GOAL OF THE EXERCISE:
Find every line in the records below that contains the word "tree", and copy each of those lines in full.
--- BEGIN DATA SECTION ---
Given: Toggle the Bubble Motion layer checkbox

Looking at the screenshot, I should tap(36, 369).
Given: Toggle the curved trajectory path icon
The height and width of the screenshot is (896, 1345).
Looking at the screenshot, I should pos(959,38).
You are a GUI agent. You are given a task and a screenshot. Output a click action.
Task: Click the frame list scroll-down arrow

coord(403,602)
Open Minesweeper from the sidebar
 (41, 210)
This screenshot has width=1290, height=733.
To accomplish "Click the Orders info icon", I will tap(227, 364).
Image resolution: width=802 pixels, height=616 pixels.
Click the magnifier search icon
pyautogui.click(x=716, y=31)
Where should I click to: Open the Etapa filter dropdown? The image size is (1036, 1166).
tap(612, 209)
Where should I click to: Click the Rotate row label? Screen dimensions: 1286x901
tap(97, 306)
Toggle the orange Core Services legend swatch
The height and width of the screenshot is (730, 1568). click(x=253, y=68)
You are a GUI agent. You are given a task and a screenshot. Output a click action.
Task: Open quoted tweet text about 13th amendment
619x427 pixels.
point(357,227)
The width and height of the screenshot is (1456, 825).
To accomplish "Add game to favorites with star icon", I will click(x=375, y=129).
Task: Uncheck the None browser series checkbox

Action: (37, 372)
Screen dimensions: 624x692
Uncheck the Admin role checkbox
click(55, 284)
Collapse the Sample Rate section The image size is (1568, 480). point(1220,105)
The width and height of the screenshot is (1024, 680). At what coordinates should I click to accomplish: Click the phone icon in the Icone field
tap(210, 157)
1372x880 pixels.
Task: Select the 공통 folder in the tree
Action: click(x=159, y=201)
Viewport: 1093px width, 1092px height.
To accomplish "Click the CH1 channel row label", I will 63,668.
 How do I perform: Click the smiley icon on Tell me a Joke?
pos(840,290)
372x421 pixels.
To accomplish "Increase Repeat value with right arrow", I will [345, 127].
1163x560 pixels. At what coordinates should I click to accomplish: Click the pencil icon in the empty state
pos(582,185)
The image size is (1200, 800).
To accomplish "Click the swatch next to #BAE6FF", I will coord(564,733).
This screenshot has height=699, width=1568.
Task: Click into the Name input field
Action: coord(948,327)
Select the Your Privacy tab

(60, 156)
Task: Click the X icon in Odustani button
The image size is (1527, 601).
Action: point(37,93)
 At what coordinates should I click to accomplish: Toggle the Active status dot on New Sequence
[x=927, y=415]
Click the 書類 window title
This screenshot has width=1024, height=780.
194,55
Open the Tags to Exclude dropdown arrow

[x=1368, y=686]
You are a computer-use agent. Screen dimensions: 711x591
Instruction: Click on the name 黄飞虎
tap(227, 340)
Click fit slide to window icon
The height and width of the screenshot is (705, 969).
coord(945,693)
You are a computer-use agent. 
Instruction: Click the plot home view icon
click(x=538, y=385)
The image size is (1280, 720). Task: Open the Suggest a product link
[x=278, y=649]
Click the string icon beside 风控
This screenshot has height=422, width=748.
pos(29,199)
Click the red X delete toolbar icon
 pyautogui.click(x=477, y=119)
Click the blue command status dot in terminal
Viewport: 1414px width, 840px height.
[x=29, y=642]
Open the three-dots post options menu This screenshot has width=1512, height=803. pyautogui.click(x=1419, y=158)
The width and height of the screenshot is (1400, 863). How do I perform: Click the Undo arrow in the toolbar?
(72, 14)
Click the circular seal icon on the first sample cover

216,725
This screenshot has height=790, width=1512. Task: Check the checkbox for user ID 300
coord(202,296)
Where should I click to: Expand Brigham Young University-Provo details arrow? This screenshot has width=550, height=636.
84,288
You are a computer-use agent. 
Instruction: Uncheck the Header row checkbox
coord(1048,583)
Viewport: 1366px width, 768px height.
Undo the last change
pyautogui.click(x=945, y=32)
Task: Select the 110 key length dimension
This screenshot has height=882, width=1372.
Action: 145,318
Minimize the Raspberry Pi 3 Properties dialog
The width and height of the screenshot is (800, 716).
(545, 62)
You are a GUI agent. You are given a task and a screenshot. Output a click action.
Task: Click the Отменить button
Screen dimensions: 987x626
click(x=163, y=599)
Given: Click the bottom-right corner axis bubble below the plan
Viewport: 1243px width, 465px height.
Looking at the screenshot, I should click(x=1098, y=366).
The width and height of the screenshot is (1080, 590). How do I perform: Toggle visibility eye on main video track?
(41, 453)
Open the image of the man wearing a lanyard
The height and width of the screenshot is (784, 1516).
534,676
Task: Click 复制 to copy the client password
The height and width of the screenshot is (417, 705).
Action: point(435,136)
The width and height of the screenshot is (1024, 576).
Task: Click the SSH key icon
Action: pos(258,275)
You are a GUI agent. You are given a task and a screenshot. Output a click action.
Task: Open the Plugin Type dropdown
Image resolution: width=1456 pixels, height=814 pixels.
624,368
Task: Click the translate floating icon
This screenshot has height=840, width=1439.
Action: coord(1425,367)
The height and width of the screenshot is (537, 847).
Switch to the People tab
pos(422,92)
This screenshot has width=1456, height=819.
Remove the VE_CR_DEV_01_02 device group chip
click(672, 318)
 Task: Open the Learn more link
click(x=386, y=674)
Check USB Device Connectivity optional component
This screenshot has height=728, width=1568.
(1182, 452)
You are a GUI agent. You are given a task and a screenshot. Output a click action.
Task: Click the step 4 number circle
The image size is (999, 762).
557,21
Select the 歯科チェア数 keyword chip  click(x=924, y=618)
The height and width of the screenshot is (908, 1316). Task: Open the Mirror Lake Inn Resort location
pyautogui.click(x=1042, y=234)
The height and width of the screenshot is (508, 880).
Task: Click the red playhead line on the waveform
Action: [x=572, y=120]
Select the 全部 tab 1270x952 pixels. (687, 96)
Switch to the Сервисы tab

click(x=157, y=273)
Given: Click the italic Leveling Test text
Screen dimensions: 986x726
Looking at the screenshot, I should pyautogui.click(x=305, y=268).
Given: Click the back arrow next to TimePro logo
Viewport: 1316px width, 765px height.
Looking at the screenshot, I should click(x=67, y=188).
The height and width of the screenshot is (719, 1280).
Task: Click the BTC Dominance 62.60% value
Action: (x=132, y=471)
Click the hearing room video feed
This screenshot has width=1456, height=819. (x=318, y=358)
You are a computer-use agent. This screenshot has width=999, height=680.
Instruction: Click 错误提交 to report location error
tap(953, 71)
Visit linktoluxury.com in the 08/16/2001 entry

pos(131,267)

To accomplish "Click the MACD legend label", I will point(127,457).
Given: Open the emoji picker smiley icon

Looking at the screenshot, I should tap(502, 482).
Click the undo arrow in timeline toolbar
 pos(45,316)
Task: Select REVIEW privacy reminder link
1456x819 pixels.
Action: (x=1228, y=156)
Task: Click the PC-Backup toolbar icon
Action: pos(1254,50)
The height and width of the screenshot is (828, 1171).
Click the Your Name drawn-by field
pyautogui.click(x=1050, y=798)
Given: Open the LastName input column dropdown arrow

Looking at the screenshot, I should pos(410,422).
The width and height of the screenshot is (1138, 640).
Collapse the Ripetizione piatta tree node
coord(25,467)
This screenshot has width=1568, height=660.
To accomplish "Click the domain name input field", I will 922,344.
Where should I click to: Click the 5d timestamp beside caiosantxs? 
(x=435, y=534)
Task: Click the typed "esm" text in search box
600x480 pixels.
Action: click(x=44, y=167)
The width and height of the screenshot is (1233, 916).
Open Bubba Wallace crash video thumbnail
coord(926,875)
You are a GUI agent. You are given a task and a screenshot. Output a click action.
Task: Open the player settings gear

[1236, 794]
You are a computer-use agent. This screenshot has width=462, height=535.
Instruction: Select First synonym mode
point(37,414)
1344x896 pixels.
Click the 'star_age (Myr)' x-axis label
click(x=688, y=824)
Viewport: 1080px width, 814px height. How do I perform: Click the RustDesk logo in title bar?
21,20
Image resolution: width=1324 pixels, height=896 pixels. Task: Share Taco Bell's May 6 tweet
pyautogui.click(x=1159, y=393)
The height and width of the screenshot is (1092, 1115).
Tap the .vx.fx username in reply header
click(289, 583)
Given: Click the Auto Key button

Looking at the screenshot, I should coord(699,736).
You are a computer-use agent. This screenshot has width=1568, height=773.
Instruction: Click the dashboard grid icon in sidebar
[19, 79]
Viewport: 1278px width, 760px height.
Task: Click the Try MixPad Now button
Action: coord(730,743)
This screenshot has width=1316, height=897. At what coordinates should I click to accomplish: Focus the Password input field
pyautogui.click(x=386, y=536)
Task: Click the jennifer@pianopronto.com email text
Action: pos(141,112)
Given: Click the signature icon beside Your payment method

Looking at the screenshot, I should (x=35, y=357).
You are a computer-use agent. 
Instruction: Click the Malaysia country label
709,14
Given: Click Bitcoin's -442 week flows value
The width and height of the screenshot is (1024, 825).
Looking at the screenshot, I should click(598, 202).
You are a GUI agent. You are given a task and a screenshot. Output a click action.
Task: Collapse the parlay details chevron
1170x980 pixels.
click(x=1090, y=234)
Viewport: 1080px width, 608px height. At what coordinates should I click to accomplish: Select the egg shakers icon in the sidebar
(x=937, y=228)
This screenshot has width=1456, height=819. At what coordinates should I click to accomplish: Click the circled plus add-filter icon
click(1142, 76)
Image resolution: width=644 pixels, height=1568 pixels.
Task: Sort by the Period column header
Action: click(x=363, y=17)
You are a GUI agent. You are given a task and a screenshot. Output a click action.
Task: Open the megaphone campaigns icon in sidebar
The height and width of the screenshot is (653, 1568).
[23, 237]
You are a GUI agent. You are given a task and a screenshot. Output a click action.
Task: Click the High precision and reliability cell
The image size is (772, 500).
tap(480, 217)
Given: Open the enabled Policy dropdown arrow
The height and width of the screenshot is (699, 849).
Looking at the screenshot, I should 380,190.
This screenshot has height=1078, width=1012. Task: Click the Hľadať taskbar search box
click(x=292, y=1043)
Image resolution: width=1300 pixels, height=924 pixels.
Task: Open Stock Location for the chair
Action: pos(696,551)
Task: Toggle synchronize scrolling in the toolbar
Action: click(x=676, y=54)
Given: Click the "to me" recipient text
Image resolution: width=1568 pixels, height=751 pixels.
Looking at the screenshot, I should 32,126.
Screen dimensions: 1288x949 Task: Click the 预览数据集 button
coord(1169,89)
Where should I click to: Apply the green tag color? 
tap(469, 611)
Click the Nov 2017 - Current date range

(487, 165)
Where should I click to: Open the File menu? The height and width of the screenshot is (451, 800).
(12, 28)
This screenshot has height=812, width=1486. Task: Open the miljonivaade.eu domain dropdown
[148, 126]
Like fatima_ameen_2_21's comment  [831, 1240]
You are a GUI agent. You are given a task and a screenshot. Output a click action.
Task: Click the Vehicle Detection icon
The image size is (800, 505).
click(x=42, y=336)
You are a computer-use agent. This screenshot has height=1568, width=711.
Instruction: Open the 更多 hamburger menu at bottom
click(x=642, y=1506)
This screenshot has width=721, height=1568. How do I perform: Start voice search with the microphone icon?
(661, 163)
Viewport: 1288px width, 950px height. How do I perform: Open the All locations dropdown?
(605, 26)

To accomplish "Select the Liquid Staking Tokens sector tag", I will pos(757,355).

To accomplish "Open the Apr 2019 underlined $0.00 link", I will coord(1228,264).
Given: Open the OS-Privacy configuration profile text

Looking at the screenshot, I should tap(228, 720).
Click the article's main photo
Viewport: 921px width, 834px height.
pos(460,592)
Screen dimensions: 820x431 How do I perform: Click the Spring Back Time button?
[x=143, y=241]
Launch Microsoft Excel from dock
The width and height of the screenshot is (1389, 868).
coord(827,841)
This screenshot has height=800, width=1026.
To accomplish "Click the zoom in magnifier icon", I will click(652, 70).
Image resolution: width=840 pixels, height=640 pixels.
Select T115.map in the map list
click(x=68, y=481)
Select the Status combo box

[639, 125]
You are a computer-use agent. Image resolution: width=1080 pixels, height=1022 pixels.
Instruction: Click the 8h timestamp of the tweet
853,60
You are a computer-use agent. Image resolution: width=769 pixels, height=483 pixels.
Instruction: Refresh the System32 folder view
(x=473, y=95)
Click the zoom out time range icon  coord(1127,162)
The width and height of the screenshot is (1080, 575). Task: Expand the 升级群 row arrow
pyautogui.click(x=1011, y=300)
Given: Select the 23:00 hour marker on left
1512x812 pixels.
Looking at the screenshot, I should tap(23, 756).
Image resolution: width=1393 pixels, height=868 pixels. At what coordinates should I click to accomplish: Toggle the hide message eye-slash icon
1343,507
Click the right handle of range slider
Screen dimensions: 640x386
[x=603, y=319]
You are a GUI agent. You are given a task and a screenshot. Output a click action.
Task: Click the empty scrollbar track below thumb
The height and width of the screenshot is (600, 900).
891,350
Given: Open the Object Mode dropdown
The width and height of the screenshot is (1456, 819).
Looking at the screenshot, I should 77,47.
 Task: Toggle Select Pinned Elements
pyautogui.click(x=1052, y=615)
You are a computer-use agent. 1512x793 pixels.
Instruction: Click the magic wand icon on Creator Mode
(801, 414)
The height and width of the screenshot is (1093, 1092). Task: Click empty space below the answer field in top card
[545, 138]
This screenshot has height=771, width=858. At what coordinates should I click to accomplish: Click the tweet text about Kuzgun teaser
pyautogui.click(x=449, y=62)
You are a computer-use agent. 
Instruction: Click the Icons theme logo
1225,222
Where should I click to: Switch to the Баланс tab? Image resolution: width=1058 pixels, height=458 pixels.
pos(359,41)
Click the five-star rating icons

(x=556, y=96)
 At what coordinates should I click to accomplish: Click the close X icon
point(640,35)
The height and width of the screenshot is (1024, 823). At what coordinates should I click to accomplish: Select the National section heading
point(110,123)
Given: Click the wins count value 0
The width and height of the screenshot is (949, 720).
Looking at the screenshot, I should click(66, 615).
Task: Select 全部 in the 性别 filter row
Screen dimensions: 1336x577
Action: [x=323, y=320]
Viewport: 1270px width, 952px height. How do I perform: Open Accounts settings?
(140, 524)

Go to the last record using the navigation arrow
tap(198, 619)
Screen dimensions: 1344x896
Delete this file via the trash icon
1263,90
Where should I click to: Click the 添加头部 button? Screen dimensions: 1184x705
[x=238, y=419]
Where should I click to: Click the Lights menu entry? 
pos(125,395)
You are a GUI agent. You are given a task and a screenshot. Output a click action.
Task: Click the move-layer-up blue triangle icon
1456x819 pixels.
--- END DATA SECTION ---
THE OUTPUT:
Task: Select the 공통 folder in the tree
Collapse the Ripetizione piatta tree node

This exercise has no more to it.